Another random article I saw recently (can cannot seem to find searching now nor can I recall the exact details) had to do with an unbelievably low percentage of American teachers having been top 20% in their class when they were educated and it compared that to Japan where an unbelievably high percentage of their teachers were top 10% when they were in school (other Asian nations follow the same trend). It cited pay, private sector forces, and the status teachers have in society over there as contributing factors. It's obvious that we should all be disgusted by the way our public education system is performing worse and costing more and the teachers we DO HAVE are a part of the problem...but we should consider the TEACHERS we WANT TO HAVE when discussion things like the Wisconsin troubles IMO. We need to get our fiscal house in order but it will all be for nothing if we fall too far behind in worker productivity.

 

 

 

...a loosely related video concerning education (typical interview with Doc Neil who I love...)...all these things (space, education, etc) take heavy investment the way I see it there is no other way...smart investment but investment in ourselves nonetheless....

 

Edited by TheNewBills
Posted

I would argue that without the tea party, that the discussion of deficit reduction wouldn't nearly be as emphasized as if they didn't exist. So I'm thankful that they came about, because it is quite clear that the status quo isn't gonna cut it. So it's just a matter of how?

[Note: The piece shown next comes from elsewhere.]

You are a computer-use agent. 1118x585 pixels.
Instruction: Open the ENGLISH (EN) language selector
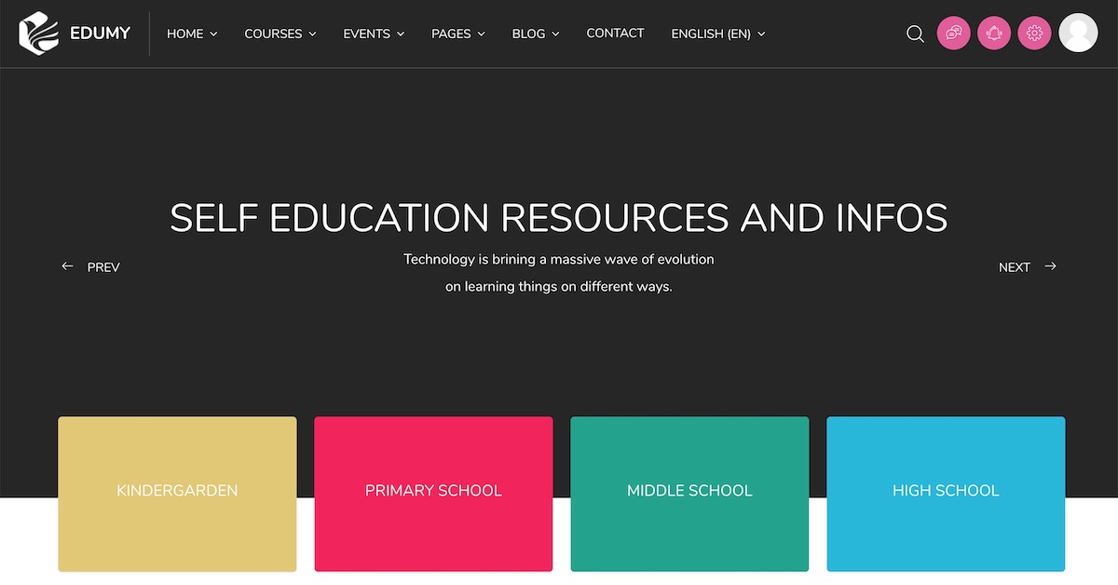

You don't need to argue it because it's a fact that anyone with even the slightest bit of an open mind can see.

 

As candidate, Obama promised to cut the deficit in half by his first term. Even after getting his ass handed to him in the 2010 midterms, he not only has no interest in it, he wouldn't know where to start if he appointed people to a bipartisan group to SHOW him how to do it.

 

Oh, wait.

 

Liberals hate the tea party because the tea party has managed to become what the liberal left only wishes it could become: an organized group that understands simply holding your breath until you turn blue is not a way to get things done in government. This is why many people still give serious consideration to the tea party while absolutely no one discusses OWS without a guffaw and a snicker and a joke about smelly tent-dwellers.

Posted

I found this to be humorous, on one of the Sunday talk shows, Paul krugman made the case that Obama is an anti keynesian.

 

Well, he definitely hasn't been a Kenynesian by any stretch. The only thing close was the stimulus package.

 

The economy is going the way Republicans wanted it. Private sector growing, public sector shrinking. Spending was reigned in and taxes have remained low. And now we see the results in the slowing recovery.

Posted

Well, he definitely hasn't been a Kenynesian by any stretch. The only thing close was the stimulus package.

 

The economy is going the way Republicans wanted it. Private sector growing, public sector shrinking. Spending was reigned in and taxes have remained low. And now we see the results in the slowing recovery.